▶ Selected text:
★ ★ ★ ★
A little history - This past spring, we were approached by the Fruitlands Museum to show a version of the PRC exhibition New England Survey in fall 2008. Fruitlands, a former Transcendentalist, Utopian center founded by Bronson Alcott, is increasingly considering exhibitions that complement their interpretive themes (Inhabiting Nature, Encounters on a Changing Landscape, and Traditions that Bind) as well as intersect with their mission. New England Survey was a perfect fit and joins a special exhibition of Joe Wheelwright’s trees sculptures currently on their grounds.

I am thrilled that Fruitlands loved the exhibition so much and that it will live on and be shown at such a beautiful location during New England’s peak fall season. I invite you to see it again in this unique setting, or for the first time. Take a whole day, have lunch, walk the trails, and explore their collections, it's that amazing!

Visit www.fruitlands.org for more information and directions. See you at the opening!

ABOUT FRUITLANDS: Fruitlands Museum is one of the first outdoor museums in America and boasts over 200+ acres of pastoral landscape and several period buildings. This national landmark shares the unique ideas, stories, objects, and landscape of New England’s most original thinkers, movers, and reformers. Enjoy nature trails and four unique galleries of Native American, Shaker, and American art collections, including Hudson River School landscapes and nineteenth-century vernacular portraits.

Saturday, August 9, 2008

Bruce Myren featured on Teachingphoto.com


I mention my partner Bruce Myren occasionally in my posts, but usually it's in reference to our adventures and not his work (save a grad school update). Currently, he is featured on Teachingphoto.com, which deserves a special mention!

For those who don't know know about this wonderful Web site, it is the effort of the great Henry Horenstein and includes insightful and useful articles from photographers, teachers, and industry leaders. Henry asked Bruce to meditate on his experiences as an older student deciding to go to graduate school and then enrolling in an MFA program.
Click here or above to read it. He starts his second, and last, year in a few weeks at UConn. I will miss him a lot, but he is almost done!

Bruce also has a busy schedule of upcoming exhibitions in 2008/2009, see below. Hope to see you there!
★ ★ ★ ★
List the interpretive themes that the blog post above gives for Fruitlands. The records have no connection to the blog post.

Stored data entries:
★ ★ ★ ★
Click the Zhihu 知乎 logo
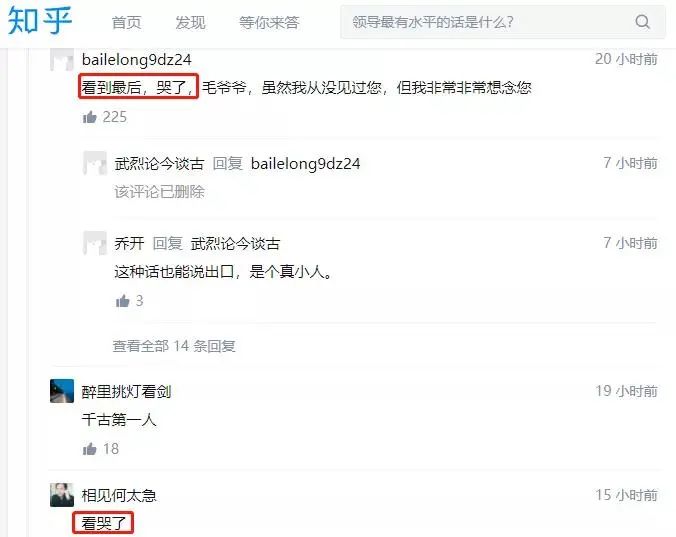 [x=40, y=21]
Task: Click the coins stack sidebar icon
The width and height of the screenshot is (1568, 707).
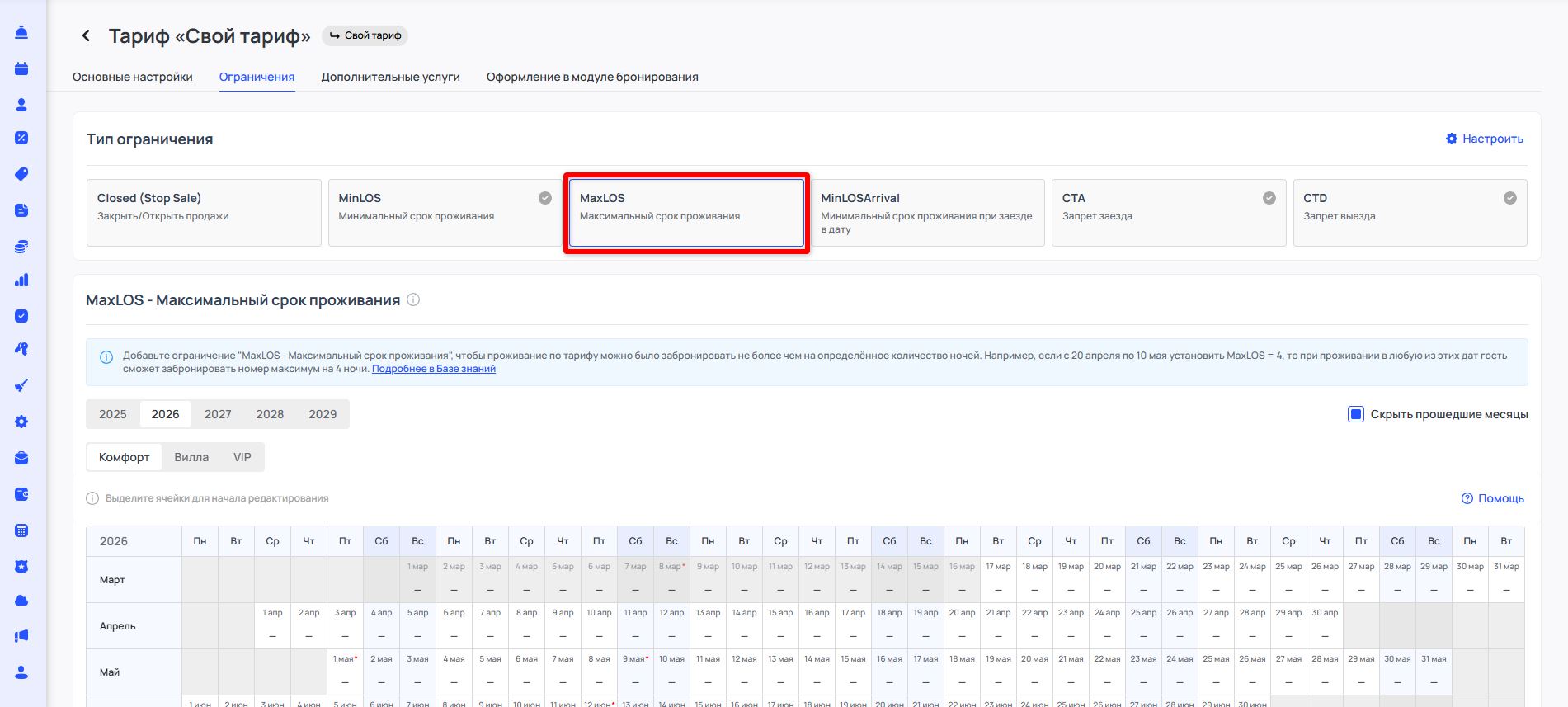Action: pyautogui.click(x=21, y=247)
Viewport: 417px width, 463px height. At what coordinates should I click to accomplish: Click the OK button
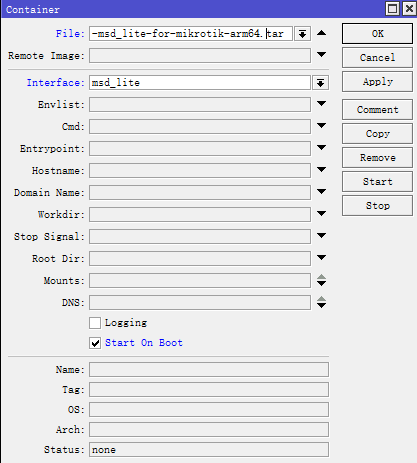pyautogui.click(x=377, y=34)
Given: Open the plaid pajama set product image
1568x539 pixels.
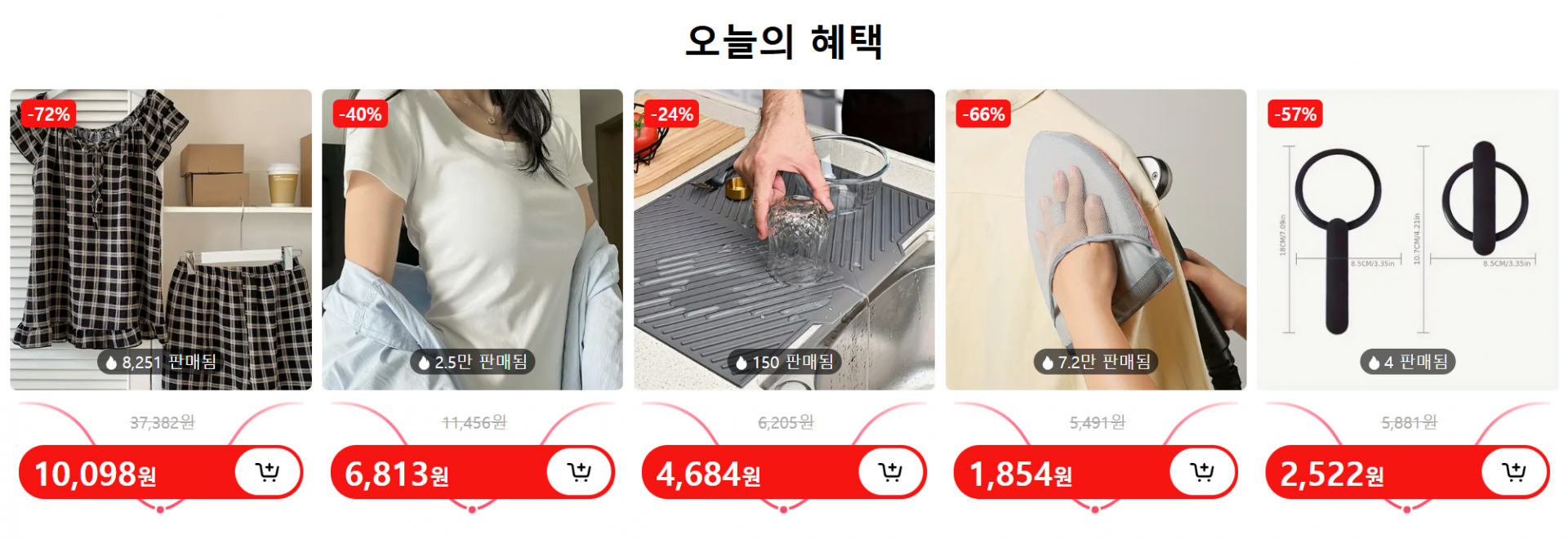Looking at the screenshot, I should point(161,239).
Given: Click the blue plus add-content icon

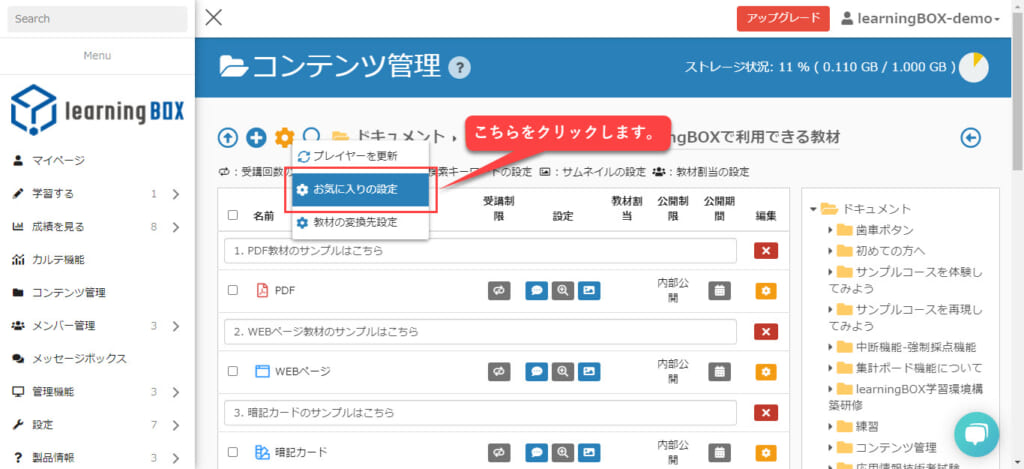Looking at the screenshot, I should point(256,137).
★ ★ ★ ★
▶ Complete response:
Inhabiting Nature, Encounters on a Changing Landscape, Traditions that Bind